Review: Mobsters (2007)

Director: Frédéric Schoendoerffer | 107 minutes | action, crime | Actors: Benoît Magimel, Philippe Caubère, Béatrice Dalle, Olivier Marchal, Mehdi Nebbou, Tomer Sisley, Ludovic Schoendoerffer, Anne Marivin, Alain Figlarz, Cyril Lecomte, André Peron, Ichem Saïbi, Christophe Maratier, Nicky Marbot, Olivier Bartélémy

Holy Moses! This movie is not for people with a weak stomach. It’s hard and bloody and explicit. Now we are used to that from the gangster genre, but this film goes a long way in showing violence. Okay, it does support the characters and luckily they are also well developed, so it is not ’empty’. Yet you may wonder how much a film can show without giving up its entertainment content, after all, we are dealing here with an action film and not an educational picture, at least … A ‘Mobsters (2007)’ stands for: a truant, or someone who is duty. The title statement could be that the men in this film are essentially all neglecting their real duty to be reasonable and, above all, civilized human beings. Here it probably also means: one who puts himself above the law; for gangsters, a ‘truand’ is a nickname that underlines their urge to assert themselves without regard to anyone. Which also means that you cannot trust anyone but yourself. What loneliness.

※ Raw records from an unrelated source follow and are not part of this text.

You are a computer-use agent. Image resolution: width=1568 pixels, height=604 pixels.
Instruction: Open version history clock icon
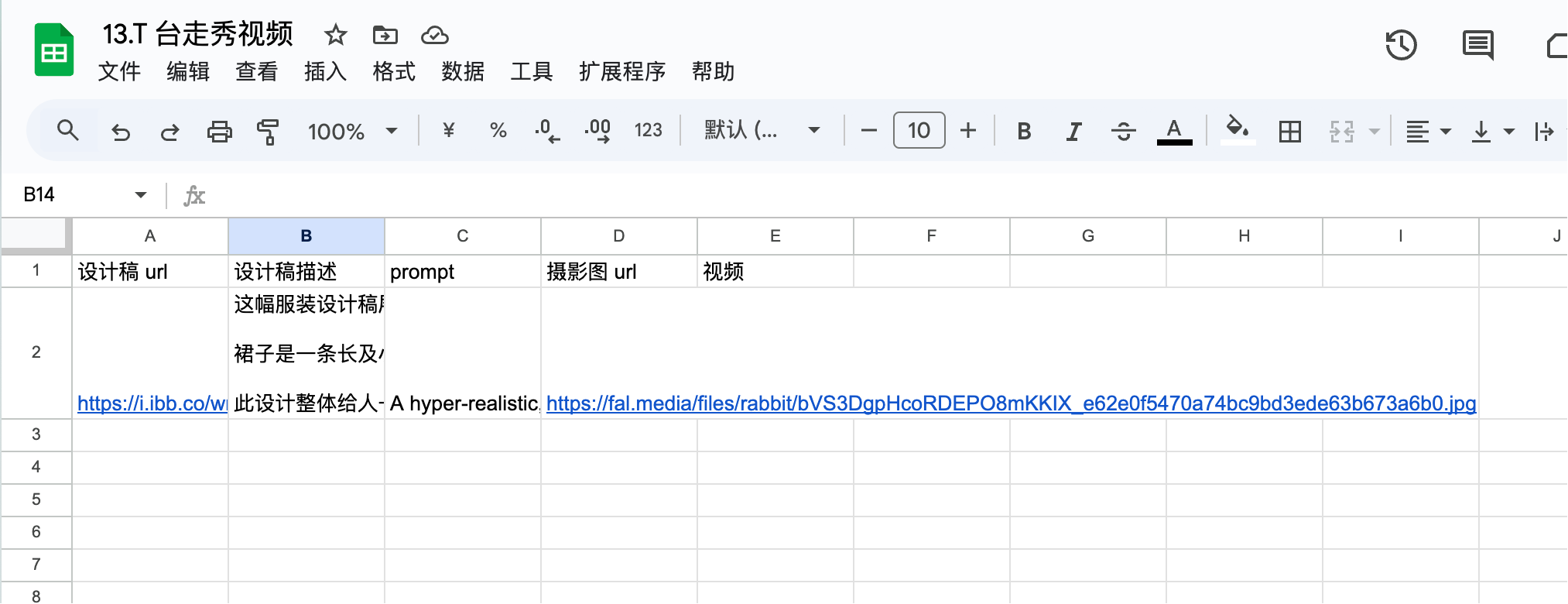(1401, 45)
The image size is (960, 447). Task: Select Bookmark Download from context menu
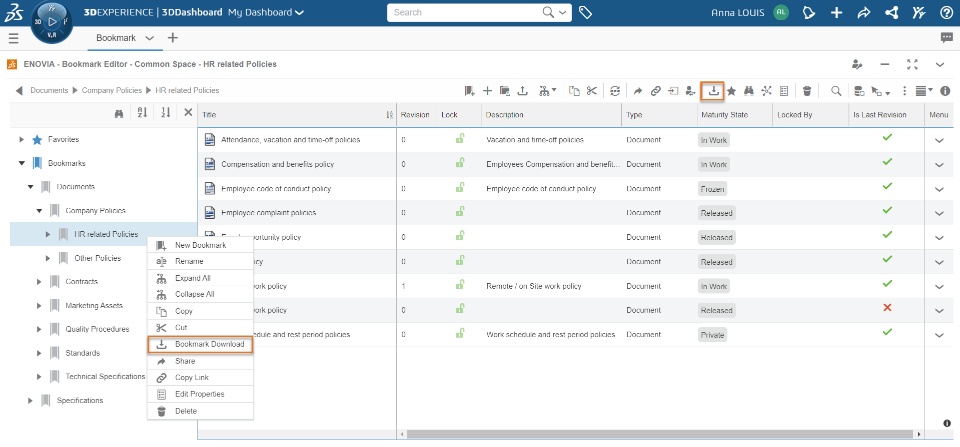tap(208, 344)
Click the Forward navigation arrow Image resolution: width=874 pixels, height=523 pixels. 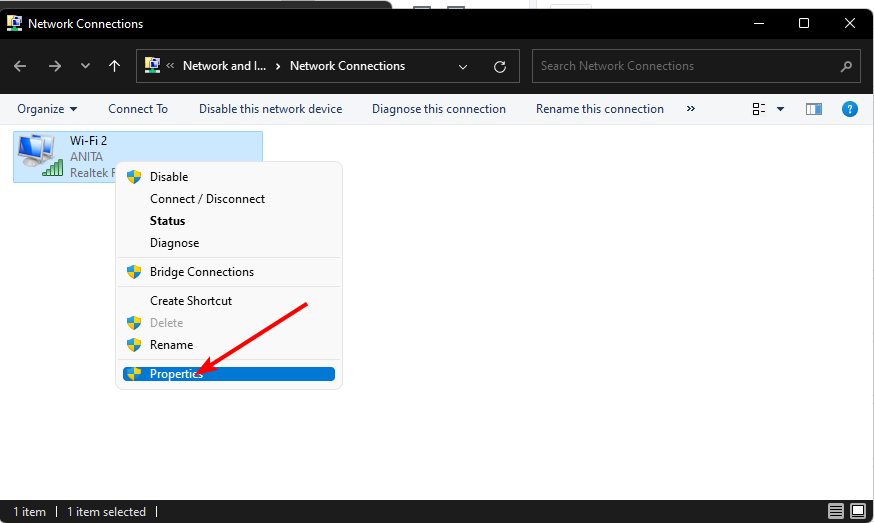pos(55,66)
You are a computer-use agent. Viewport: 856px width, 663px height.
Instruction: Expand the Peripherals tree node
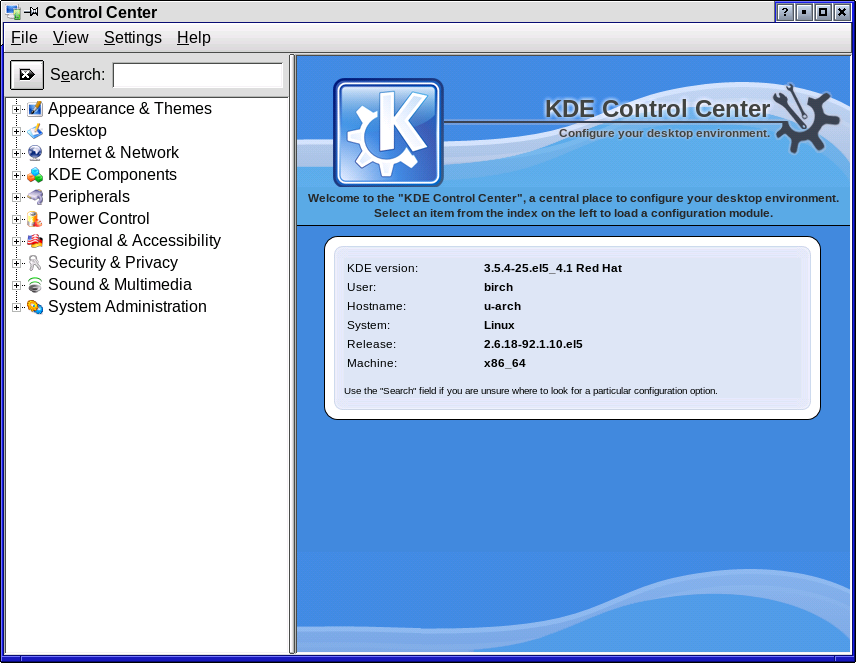[x=16, y=197]
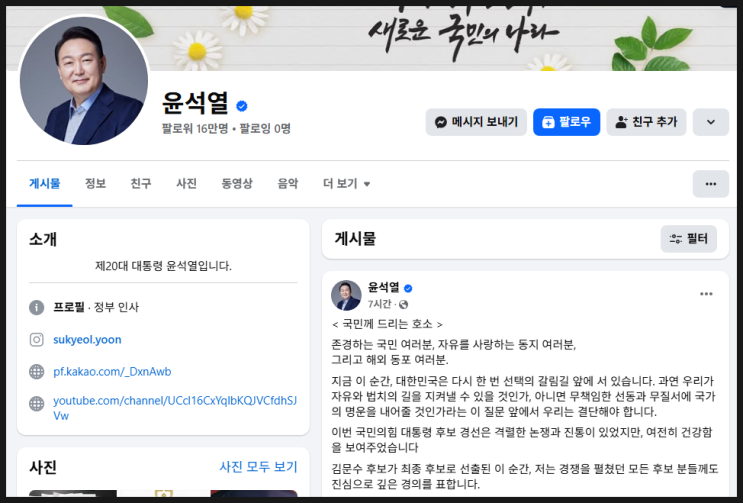This screenshot has width=743, height=503.
Task: Click the verified badge beside the profile name
Action: point(242,106)
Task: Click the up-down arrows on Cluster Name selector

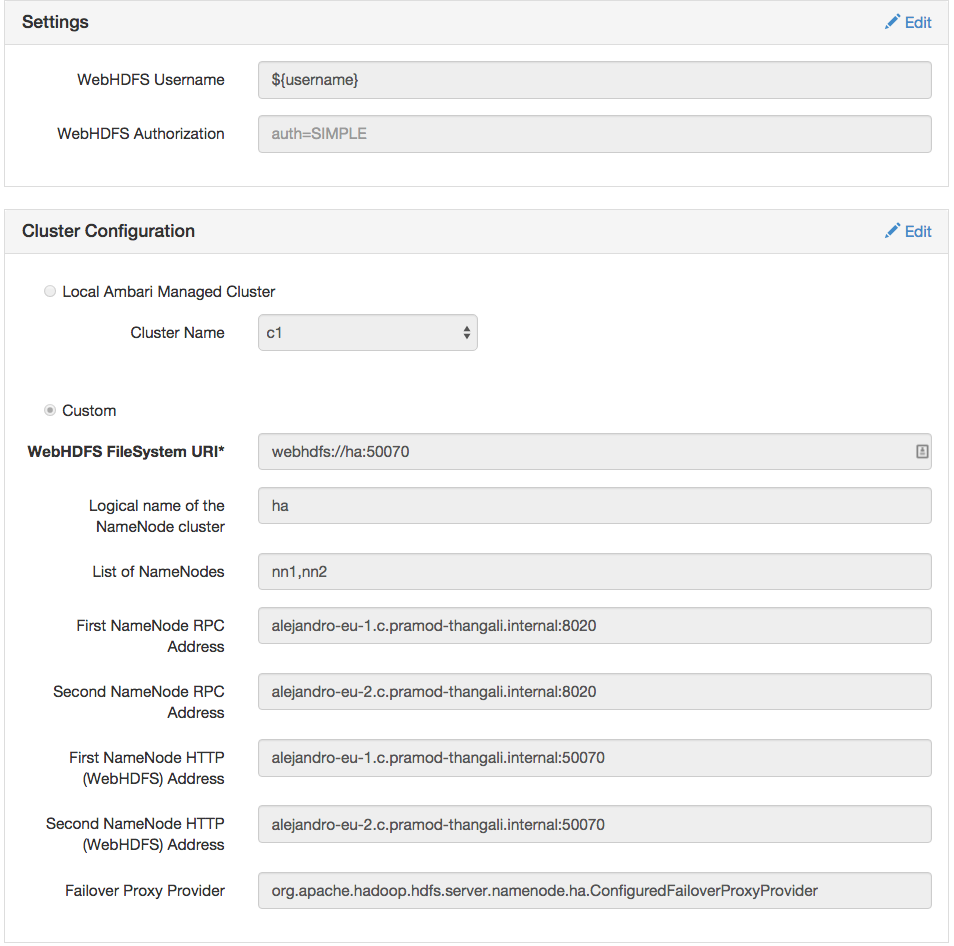Action: (466, 332)
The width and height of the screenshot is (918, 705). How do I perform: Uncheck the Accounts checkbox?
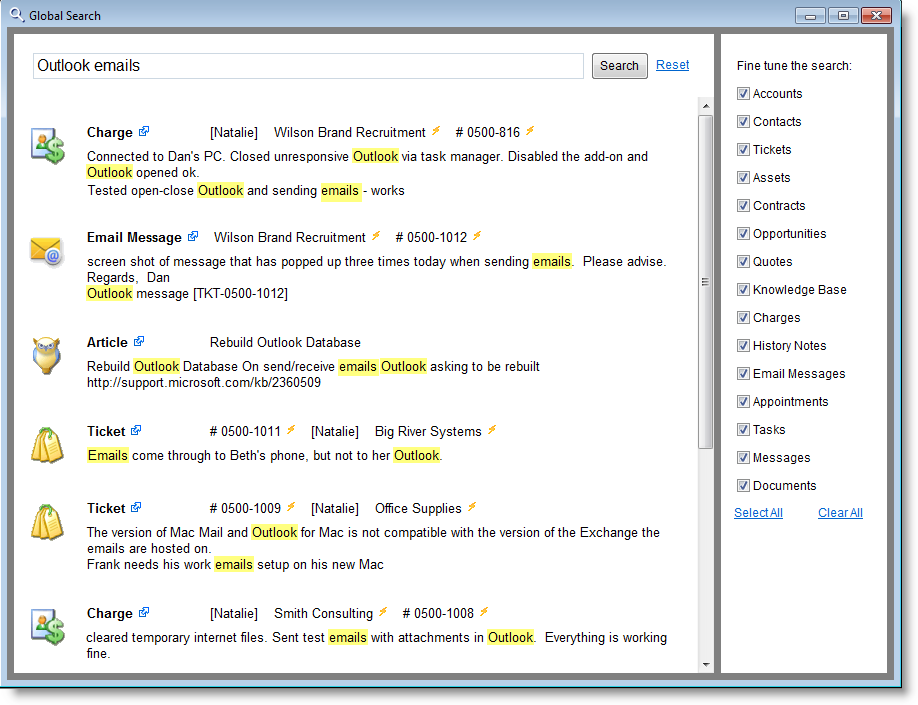click(743, 94)
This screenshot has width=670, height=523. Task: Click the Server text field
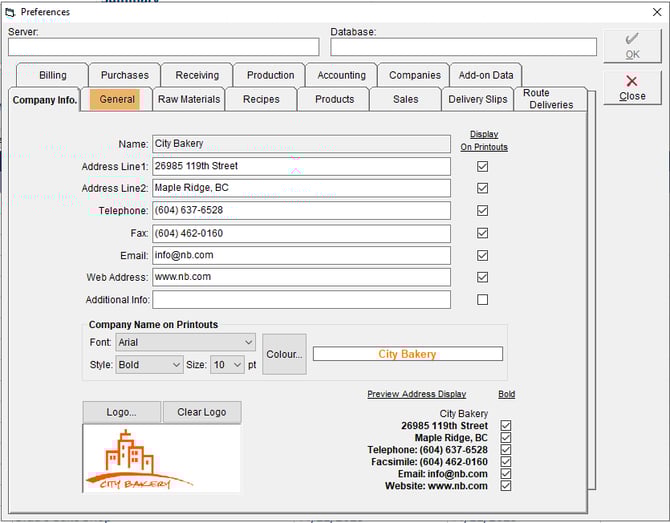coord(163,47)
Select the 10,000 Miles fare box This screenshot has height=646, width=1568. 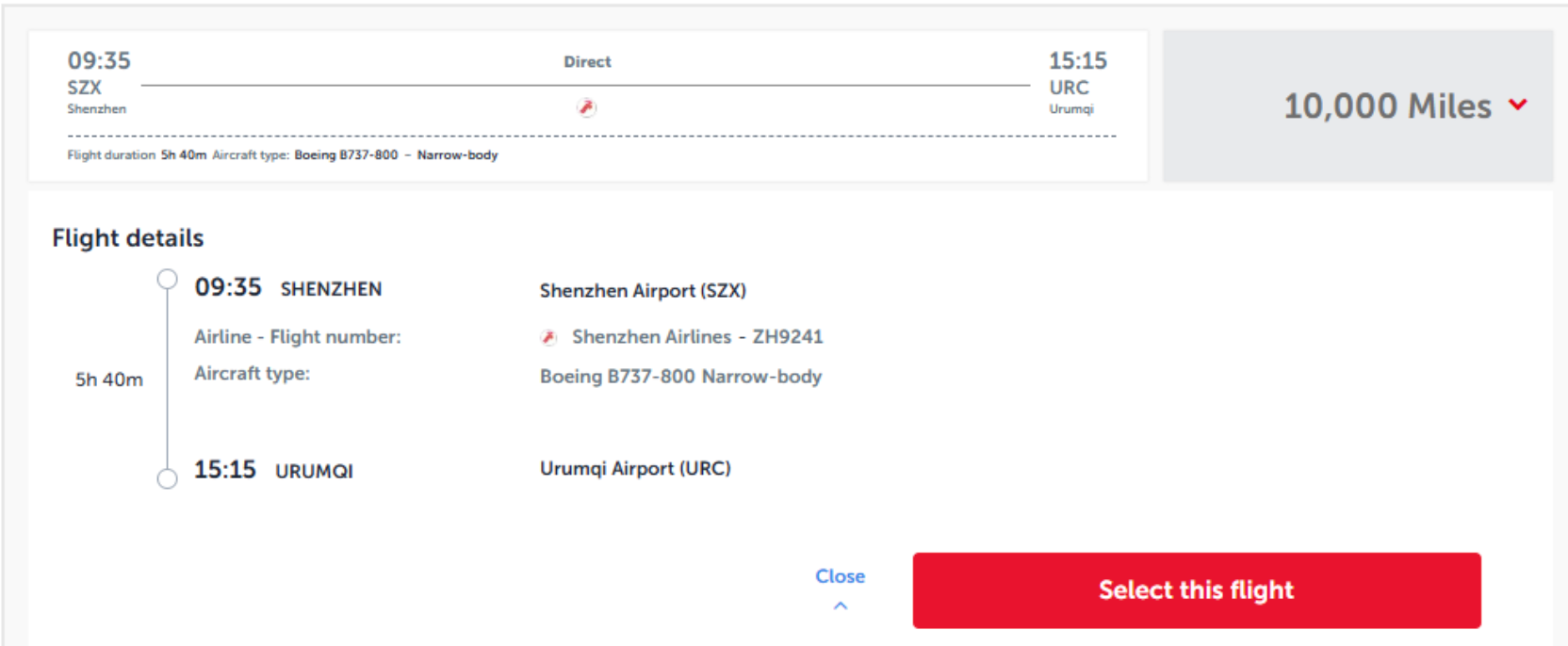coord(1357,105)
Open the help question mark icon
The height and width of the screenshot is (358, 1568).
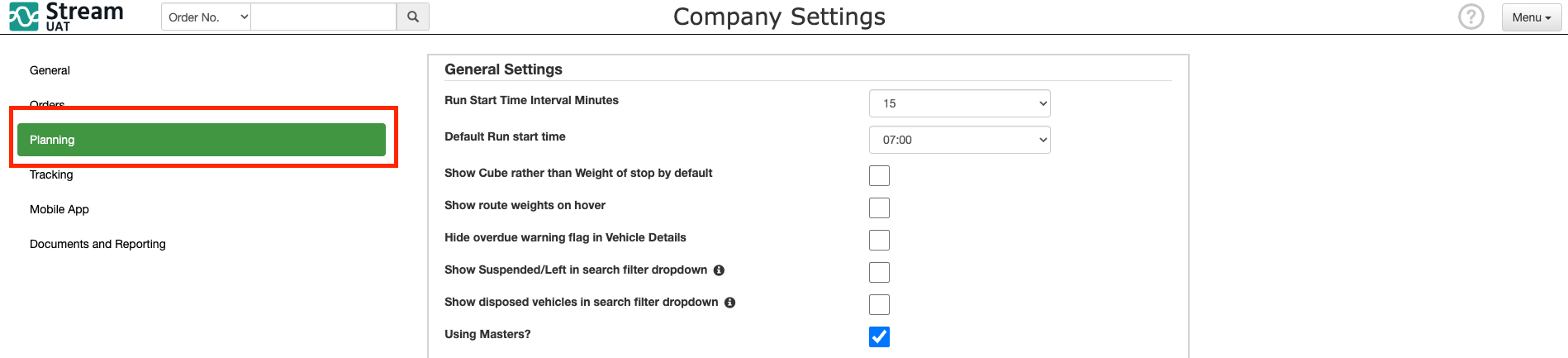tap(1471, 17)
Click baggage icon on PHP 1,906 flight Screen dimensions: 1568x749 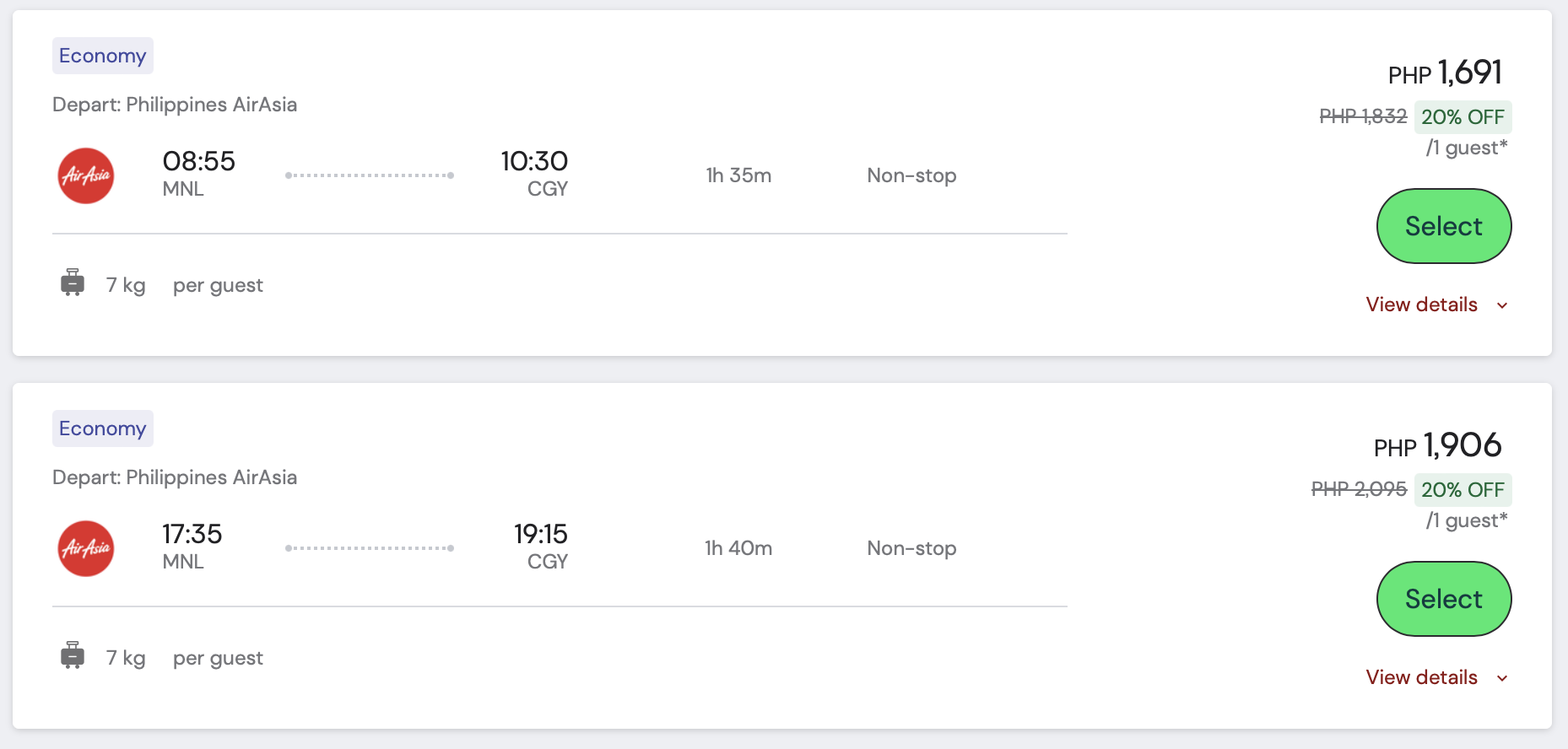(73, 655)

Frédéric Schoendoerffer is the director of the (in the Netherlands) very underrated ‘Agents Secret’ from 2004. This is a kind of more serious variation on ‘Mr. & Mrs. Smith ‘(2005). The excellent Vincent Cassel and Monica Bellucci (also a couple in real life) play the leading roles. It is a mystery that this film has not fared better. The same seems to be happening with ‘Mobsters (2007)’, which probably has to do with the fact that the film is made in France. Films from that country have to be either profound and artistic, it seems, or they have to be so special that they have to stand out from the Hollywood crowd, like ‘Amélie’ (2001).

In terms of data, ‘Mobsters (2007)’ is not that special and also not a milestone cinematically, but it is a good film. There is good acting, the story is not too simple and the characters are well developed. In the gangster genre he is not inferior to his American friends and in some ways he is even better. Look, the average American gangster movie, if in the A circuit, takes people from the movie rating into account. We know that they find it worse that every now and then there are genitals in the picture than that people are shot, but there are limits there too.

Now let both happen in ‘Mobsters (2007)’, which can shake things up in the States. It is somewhat understandable. Especially the male viewers among us like some beautiful naked female bodies and get a kick out of a bit of violence. Or does Schoendoerffer still want to give us the feeling that this is not completely great? After a movie full of money- and power-hungry maniacs who vent their frustrations with brutal violence and brutally kill anyone who stands in their way and then treat women as if they were stickers (and then they get off well) you don’t really like a nice picture more about the men and their world and you can only ask yourself one thing: will we ever be okay (people)? You can of course answer that question yourself. In any case, we are not finished with the bad guys in the world and hopefully not even with director Schoendoerffer, who can also be seen as an actor in ‘MR 73’, a promising film by Olivier Marchal, played role in ‘Mobsters (2007)’. And so one hand washes the other.